The Republican National Convention in St. Paul is scheduled to end on Thursday and that September 4th date has led to a bit of drama in the printing of ballots for the fall election.
This morning, Dave Roederer – chairman of Republican presidential candidate John McCain’s Iowa campaign — publicly thanked Iowa Secretary of State Michael Mauro for his understanding. The late date of this convention’s conclusion created a bit of a headache.
"We have a bit of a unique situation in Iowa….Early voting starts like about September 20th or so and in fairness to the secretary of state’s office, they have to have ballots printed and ready to go in a matter of weeks," Roederer says. "…There was an issue as to how we even get on the ballot…Technically, we were faced with a situation where we could have John McCain on the ballot, but no vice presidential candidate."
The minute McCain and Sarah Palin are formally nominated by convention delegates, an attorney for the McCain campaign will FAX a document to the Iowa Secretary of State. It will confirm the McCain/Palin ticket for the Iowa ballot. "They have printers that are actually waiting for that final confirmation so they can start printing the ballots," Roederer says. "Now, it’s not just early voting, but it’s all the ballots we need to start sending overseas for all our military people."
Convention delegates have gathered this afternoon to conduct "essential business" in St. Paul, but the hoopla and political speeches have been jettisoned due to Hurricane Gustav’s arrival on the Gulf Coast. Steve Scheffler, chair of the Iowa G.O.P.’s delegation at the convention, says the scaled back convention schedule isn’t putting a damper on things. "A year ago, I’m not sure that I would have said that we would come to this convention — regardless of who our nominee was — that we were going to be energized," And I think it’s fair to say that even before the choice for vice president was made known that at least I and I think a lot of you probably saw a change in attitude that people were beginning to get on board because they understand that just two months out from the election there’s a lot at stake."

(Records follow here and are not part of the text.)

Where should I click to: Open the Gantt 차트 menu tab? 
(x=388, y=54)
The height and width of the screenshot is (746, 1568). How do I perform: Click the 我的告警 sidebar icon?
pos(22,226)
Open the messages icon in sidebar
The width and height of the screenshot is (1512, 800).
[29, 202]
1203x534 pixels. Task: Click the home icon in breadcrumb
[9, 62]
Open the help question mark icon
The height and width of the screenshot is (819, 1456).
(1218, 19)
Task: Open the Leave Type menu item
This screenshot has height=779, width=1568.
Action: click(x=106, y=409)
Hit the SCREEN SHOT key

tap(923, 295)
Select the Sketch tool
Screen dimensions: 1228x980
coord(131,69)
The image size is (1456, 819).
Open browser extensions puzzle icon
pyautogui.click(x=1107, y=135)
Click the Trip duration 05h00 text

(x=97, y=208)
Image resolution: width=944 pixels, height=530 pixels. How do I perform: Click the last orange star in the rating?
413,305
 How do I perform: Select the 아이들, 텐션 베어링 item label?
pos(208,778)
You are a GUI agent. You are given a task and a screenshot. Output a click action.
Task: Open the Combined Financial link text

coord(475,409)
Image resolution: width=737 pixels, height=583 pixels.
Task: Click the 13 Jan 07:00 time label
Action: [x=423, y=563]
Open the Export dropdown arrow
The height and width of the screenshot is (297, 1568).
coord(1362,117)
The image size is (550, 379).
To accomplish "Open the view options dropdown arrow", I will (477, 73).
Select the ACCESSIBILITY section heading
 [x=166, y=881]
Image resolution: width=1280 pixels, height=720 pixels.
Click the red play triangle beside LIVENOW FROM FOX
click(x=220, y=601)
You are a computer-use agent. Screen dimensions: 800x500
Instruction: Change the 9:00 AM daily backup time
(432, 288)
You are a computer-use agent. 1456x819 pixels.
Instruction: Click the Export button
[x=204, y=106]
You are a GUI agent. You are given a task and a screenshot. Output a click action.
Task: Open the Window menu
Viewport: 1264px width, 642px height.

Scheffler says Alaska Governor Sarah Palin was at the top of his list of potential running mates for McCain. "It doesn’t hurt that she’s a woman, but certainly the fact that she’s articulate. She’s sharp. She passes every test with the Republican base and I think (Palin) is going to be exactly what’s needed to get them excited," Scheffler says. "…At this point, I would walk on broken glass to get this team elected."
Former Wisconsin Governor Tommy Thompson, one of the pack of politicians who campaigned for president in Iowa last year, spoke with Iowa Republicans this morning. "You know in Iowa, that’s where it all started and so congratulations to all of you," Thompson said, to applause from the delegates. "I had some wonderful times and some not so wonderful in Iowa. I managed to make it to every one of your 99 counties — the only candidate that did that. Didn’t help."
Thompson finished poorly in the Iowa G.O.P.’s Straw Poll in August of 2007 and dropped out of the race. Thompson revealed that, just like party nominee John McCain, he had skin removed and tested for cancer. "As you noticed, I’ve got a little bit of a ding on my face on both sides. I had to go in and have some minor surgery for cancer and it’s a good lesson," Thompson said. "Don’t tarry. Don’t wait."
Thompson told the delegates the surgery had "taken care of" the problem and Thompson bragged about a new diet which he said had helped him shed 15 pounds. "I like living so much, I might want to come back in four years to go through 99 counties in Iowa. I doubt it," Thompson said. "…For the first time in my life, I’m making money. I don’t want to give it to my grandchildren yet. I want to be around. I want to see if the Green Bay Packers, you know, can go back to the Super Bowl."